A Lei Maria da Penha é muito mais do que a parte criminal’, diz promotora do Gedem No mês de março, o Bahia Notícias enfoca em uma série de
entrevistas com algumas das diversas faces femininas do Judiciário
baiano. A entrevistada da vez é a Márcia Teixeira, coordenadora do Grupo
de Atuação Especial em Defesa da Mulher (Gedem), órgão ligado ao
Ministério Público da Bahia, além de também ser promotora de Justiça
titular da 12ª Promotoria de Justiça da Cidadania do Ministério Público
da Bahia. Márcia comenta sobre os avanços e dificuldades que as
políticas de proteção para a mulher têm tido na Bahia e no Brasil desde a
implantação da lei Maria da Penha, em 2006. “A discussão dá um salto
com a lei Maria da Penha. Ela é muito mais que a parte criminal, é uma
proposta de reflexão de todas as políticas em relação a mulher”. Leia
abaixo a entrevista completa.
A senhora assumiu a coordenadoria do
Grupo de Atuação Especial em Defesa da Mulher aqui na Bahia bem no
início da criação da Lei Maria da Penha. Como foi esse processo de
implantação até os dias atuais?
A lei entrou em vigor em setembro de 2006. Em dezembro, o
procurador-geral à época, que era Lidivaldo Britto, recebeu
representações de mulheres e dos movimentos sociais. Eles fizeram essa
visita a defensoria, ao tribunal de justiça e o ministério público, e
eles se comprometeram a criar uma promotoria, um núcleo para dar conta
dessa demanda. Internamente, nós discutimos e em dezembro surge um grupo
especial de defesa das mulheres. Nós começamos a trabalhar efetivamente
nessa temática em 2007. Essa preocupação com a questão da violência
contra a mulheres vem sendo construída. A legislação entra em vigor por
uma necessidade da nossa sociedade, mas a gente continua sempre
trabalhando para sua ampliação, porque a sociedade é dinâmica. E a
legislação tem que acompanhar, seja com a jurisprudência ou com as
interpretações. Isso a gente vem fazendo ao longo desses anos. Nesse
primeiro momento, o Gedem é um núcleo diferenciado no Brasil, porque nós
não trabalhamos só com a violência doméstica e parte criminal, mas
também com todas as demais demandas que são apresentadas a partir da Lei
Maria da Penha. A questão dos direitos coletivos, das políticas
públicas. O Gedem vem se preparando para essas demandas que vão
surgindo. Em 2014, houve uma alteração na nossa legislação para incluir
na resolução ltambém a população LGBT por conta dessa necessidade de
mais um grupo da sociedade que necessita de orientação nessas questões
das políticas públicas. Junto com os movimentos sociais, que são os
principais sinalizadores das necessidades de políticas públicas, o
ministério público faz essa aproximação, tentando aproximá-los do poder
político. O Gedem é um grupo que tem essa dinâmica e pelas respostas que
temos tido, pela quantidade de estudantes que vem nos entrevistar,
pelos trabalhos das professoras das universidades que têm sido feitos
nos citando como uma boa prática, vários ministérios públicos têm
seguido uma mesma dinâmica, com as suas inovações específicas. Isso tem
sido muito bom, a Copevid (Comissão Permanente de Combate à Violência
Doméstica e Familiar Contra a Mulher) é um espaço de compartilhamento de
experiências, boas práticas, e isso nos fortalece nacionalmente.

INFORMAÇÕES FORNECIDAS ▸
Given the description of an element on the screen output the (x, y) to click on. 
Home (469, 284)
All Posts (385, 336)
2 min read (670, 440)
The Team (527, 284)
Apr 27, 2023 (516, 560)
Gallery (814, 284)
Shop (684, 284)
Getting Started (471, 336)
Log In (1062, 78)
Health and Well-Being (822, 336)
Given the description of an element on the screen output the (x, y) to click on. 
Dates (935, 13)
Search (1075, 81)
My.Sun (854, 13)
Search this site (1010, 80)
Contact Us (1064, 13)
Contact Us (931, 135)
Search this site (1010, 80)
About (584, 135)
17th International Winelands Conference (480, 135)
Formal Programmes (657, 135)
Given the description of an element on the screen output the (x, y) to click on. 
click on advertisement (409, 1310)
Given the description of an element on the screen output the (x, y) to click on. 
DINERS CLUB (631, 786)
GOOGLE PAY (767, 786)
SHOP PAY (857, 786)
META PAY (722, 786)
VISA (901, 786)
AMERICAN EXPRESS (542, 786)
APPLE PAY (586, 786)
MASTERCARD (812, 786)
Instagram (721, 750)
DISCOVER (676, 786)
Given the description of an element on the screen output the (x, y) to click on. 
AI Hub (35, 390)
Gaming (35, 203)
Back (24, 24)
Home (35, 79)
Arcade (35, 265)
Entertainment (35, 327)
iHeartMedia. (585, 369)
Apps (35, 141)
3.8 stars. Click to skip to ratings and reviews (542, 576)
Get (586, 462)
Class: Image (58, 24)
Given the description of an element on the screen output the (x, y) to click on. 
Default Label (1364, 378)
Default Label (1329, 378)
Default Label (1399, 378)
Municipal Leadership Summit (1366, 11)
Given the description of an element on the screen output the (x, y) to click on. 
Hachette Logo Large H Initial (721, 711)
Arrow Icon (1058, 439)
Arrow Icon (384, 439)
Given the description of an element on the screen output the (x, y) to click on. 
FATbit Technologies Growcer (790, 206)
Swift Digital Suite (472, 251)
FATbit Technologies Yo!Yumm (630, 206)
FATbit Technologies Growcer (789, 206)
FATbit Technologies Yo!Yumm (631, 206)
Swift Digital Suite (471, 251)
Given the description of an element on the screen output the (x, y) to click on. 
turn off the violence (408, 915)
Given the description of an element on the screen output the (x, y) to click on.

O QUE FAZER ▸ Reescreva em forma de lista o parágrafo do trecho da página iniciado por "A lei entrou em vigor em setembro de 2006", preservando seus fatos principais. Os registros não guardam relação com o trecho da página.

RESPOSTA DO EXERCÍCIO ▸
- A Lei Maria da Penha entrou em vigor em setembro de 2006.
- Em dezembro, o então procurador-geral, Lidivaldo Britto, recebeu representações de mulheres e de movimentos sociais, que também visitaram a defensoria, o tribunal de justiça e o ministério público.
- Essas instituições se comprometeram a criar uma promotoria, um núcleo para atender a essa demanda. Ainda em dezembro, surgiu um grupo especial de defesa das mulheres.
- O trabalho efetivo com o tema começou em 2007.
- Como a sociedade é dinâmica, a legislação precisa acompanhá-la por meio da jurisprudência e das interpretações. O grupo atua continuamente para ampliá-la.
- O Gedem é um núcleo diferenciado no Brasil. Além da violência doméstica e da parte criminal, trata das demais demandas apresentadas a partir da lei, como direitos coletivos e políticas públicas.
- Em 2014, uma alteração na legislação incluiu também a população LGBT.
- Em conjunto com os movimentos sociais, principais sinalizadores das necessidades de políticas públicas, o ministério público busca aproximá-los do poder político.
- O trabalho do grupo é procurado por estudantes e citado como boa prática em trabalhos de professoras universitárias. Vários ministérios públicos seguem a mesma dinâmica, com inovações próprias.
- A Copevid (Comissão Permanente de Combate à Violência Doméstica e Familiar Contra a Mulher) é um espaço de compartilhamento de experiências e boas práticas que fortalece o grupo nacionalmente.